Sinds 8 augustus 2002 is de Nederlandse rechter gehouden zoveel mogelijk de regels uit de richtlijn toe te passen. Deze richtlijn is van toepassing op alle betalingen bij zowel binnenlandse als grensoverschrijdende handelstransacties. De richtlijn is in Nederland geïmplementeerd in de artikelen 3:92a, 6:119a en 6:120 van het Burgerlijk Wetboek.

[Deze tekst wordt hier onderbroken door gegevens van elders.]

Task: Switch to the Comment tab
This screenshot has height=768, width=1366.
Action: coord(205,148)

Het uitgangspunt van de richtlijn is een betalingstermijn van 30 dagen voor handelstransacties. De richtlijn laat op dit punt ruimte aan de lidstaten om in bepaalde gevallen af te wijken van deze termijn en de betalingstermijn te verruimen tot maximaal 90 dagen. De transacties zoals bedoeld in het eerder genoemde artikel uit het Agrarisch Dagblad vallen onder het toepassingsgebied van deze richtlijn en kunnen getoetst worden door de civiele rechter.


4 Bent u bereid stappen te ondernemen en eventueel in overleg te treden met de NMa, zodat leveranciers niet langer dan wenselijk hoeven te wachten op hun betalingen.

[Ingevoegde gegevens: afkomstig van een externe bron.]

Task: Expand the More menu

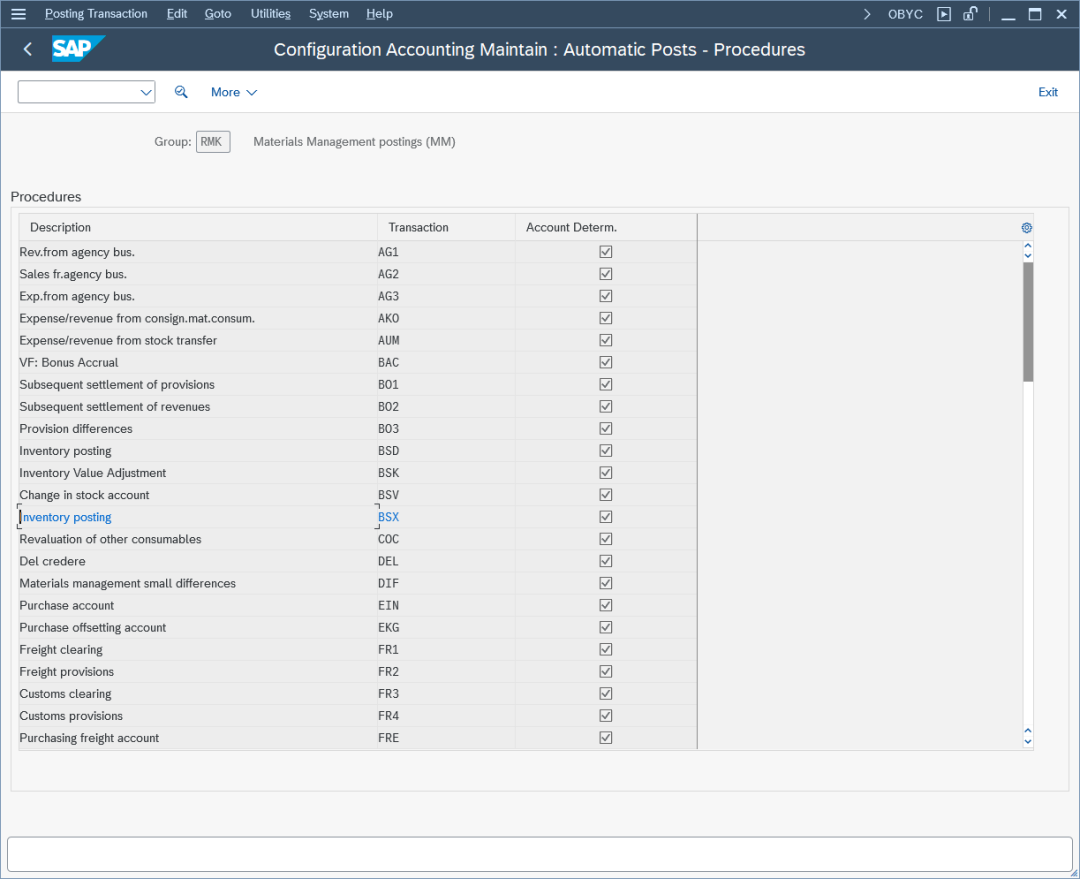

De richtlijn betreffende bestrijding van betalingsachterstanden bij handelstransacties ziet op verhoudingen tussen ondernemingen onderling en wordt gehandhaafd via het privaatrecht. Indien ondernemingen een privaatrechtelijk geschil hebben dienen zij naar de civiele rechter te stappen. De NMa is krachtens de Mededingingswet belast met het toepassen van de Mededingingswet. Voor zover het opschroeven van de betalingstermijn resulteert in een inbreuk op het verbod op misbruik van economische machtspositie is de NMa bevoegd. Ik heb op dit moment van de NMa begrepen dat er geen reden is om aan te nemen dat er sprake is van misbruik van economische machtspositie in de supermarktsector. De NMa heeft - volgens de publiek bekendgemaakte NMa agenda 2004 - als belangrijke prioriteit voor heel 2004 inkoopmacht. De NMa heeft onder andere het verschijnsel inkoopmacht en de economische effecten daarvan in onderzoek.


Bij het starten van een concreet onderzoek in een specifiek geval kijkt de NMa naar het betrokken economisch en maatschappelijk belang, het consumenten belang, de ernst van de overtreding en of optreden doelmatig dan wel doeltreffend zal zijn.